Sejumlah survei terbaru mencatat sekitar 54% investor global masih bersikap bullish terhadap pasar saham, naik dibanding periode sebelumnya. Gambaran ini menguatkan pandangan bahwa saat ketidakpastian meningkat, sebagian investor besar memilih melihatnya sebagai peluang.
Optimisme tersebut muncul berdampingan dengan kewaspadaan. Data survei menunjukkan lebih dari 55% investor tetap bullish terhadap pasar saham. Selain itu, sekitar 73% menilai 2026 sebagai tahun yang menguntungkan untuk investasi, dan 68% memperkirakan pasar masih berpeluang naik sepanjang tahun.
Namun, kekhawatiran belum hilang. Sekitar 50% investor masih mencemaskan inflasi, sementara 63% memprediksi volatilitas pasar akan meningkat. Kondisi ini menggambarkan situasi yang unik: optimisme tetap tinggi, tetapi disertai kehati-hatian.
Dalam sejumlah penjelasan yang muncul dari temuan survei tersebut, optimisme investor besar dikaitkan dengan beberapa faktor. Pertama, fundamental perusahaan dinilai masih kuat, dengan banyak korporasi global tetap mencatatkan kinerja laba positif, terutama di sektor teknologi, energi, dan finansial.
Kedua, sebagian investor menilai risiko perang dan inflasi sudah tercermin dalam harga saham atau “priced in”, sehingga peluang penurunan lanjutan dianggap lebih terbatas. Ketiga, investor besar cenderung berorientasi jangka panjang dengan memperhatikan tren seperti pertumbuhan teknologi, transisi energi, dan ekspansi ekonomi global.
Dinamika ini turut memengaruhi pergerakan pasar. Di satu sisi, volatilitas tetap tinggi. Di sisi lain, optimisme investor besar membuka ruang bagi potensi rebound yang bisa terjadi sewaktu-waktu.
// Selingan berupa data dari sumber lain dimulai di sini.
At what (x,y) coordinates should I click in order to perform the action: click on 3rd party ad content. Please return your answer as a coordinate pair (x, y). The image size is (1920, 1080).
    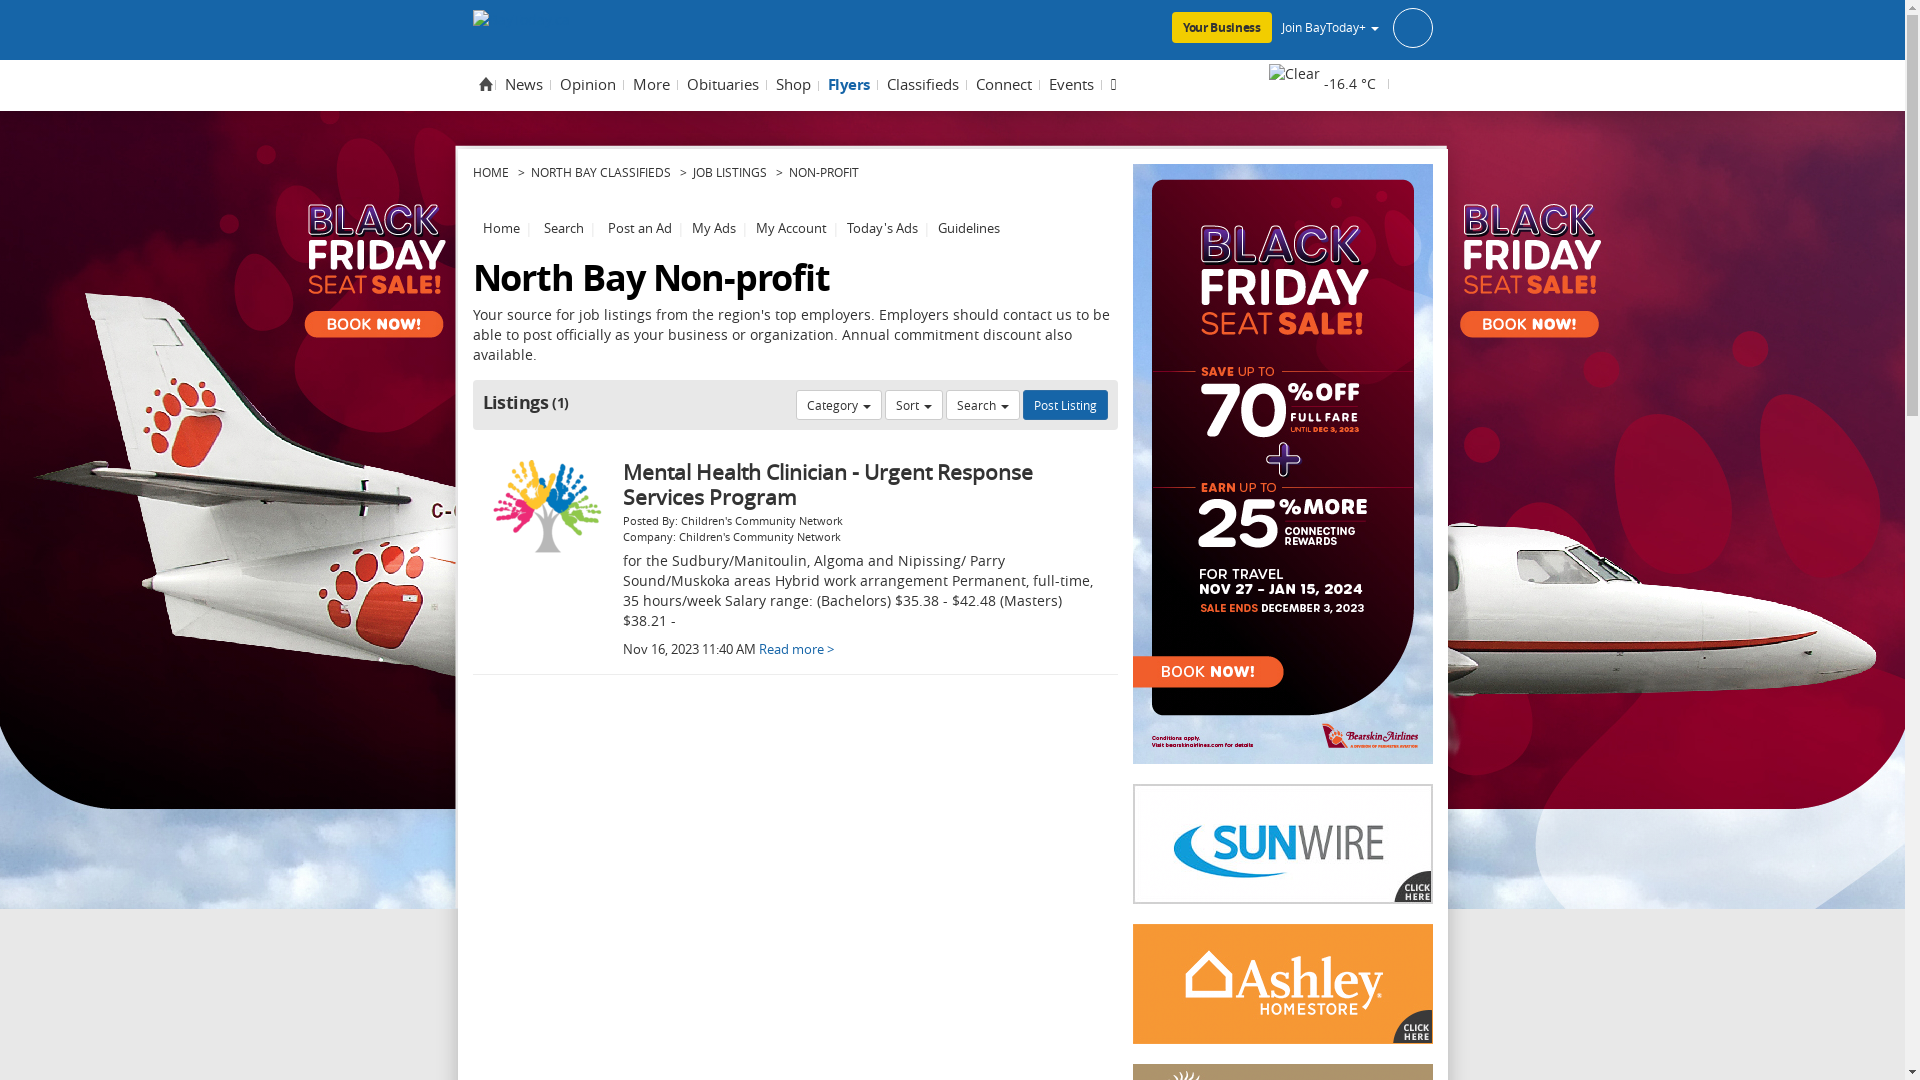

Akibatnya, pasar dinilai mudah terkoreksi, tetapi juga berpotensi cepat pulih, sehingga pergerakan saham cenderung tajam dan tidak linear.
Survei juga mencatat adanya pergeseran fokus. Investor global mulai melirik peluang di luar saham-saham berkapitalisasi besar. Small caps disebut menjadi salah satu pilihan karena valuasi yang lebih murah dan potensi pertumbuhan yang lebih tinggi. Emerging markets juga dilirik karena menawarkan peluang ekspansi ekonomi dan dinilai relatif undervalued dibanding pasar maju. Pergeseran ini menandai perubahan strategi dari konsentrasi menuju diversifikasi global.
Di tengah volatilitas, strategi yang kerap disebut sebagai “buy on weakness” mengemuka. Koreksi pasar justru dimanfaatkan untuk akumulasi saham. Pada saat yang sama, diversifikasi lintas sektor dan fokus pada fundamental perusahaan menjadi prioritas, seiring meningkatnya selektivitas investor dalam memilih aset.
Meski demikian, optimisme tinggi juga dipandang sebagai sinyal ganda. Sejumlah analis menilai pasar berpotensi overvalued dan rentan terhadap koreksi tajam apabila kondisi global memburuk. Situasi ini membentuk fase yang bisa disebut sebagai “optimisme rapuh”: sentimen positif menguat, tetapi risiko besar tetap membayangi.
Dengan sekitar 54% investor global masih bullish, meningkatnya perhatian pada small caps dan emerging markets, serta menguatnya pendekatan buy on weakness, pasar global dinilai bergerak dalam pola yang cepat dan dinamis. Bagi pelaku pasar, kondisi tersebut menjadi penanda bahwa ketidakpastian tidak selalu direspons dengan kepanikan, melainkan dapat dihadapi melalui strategi yang lebih terukur.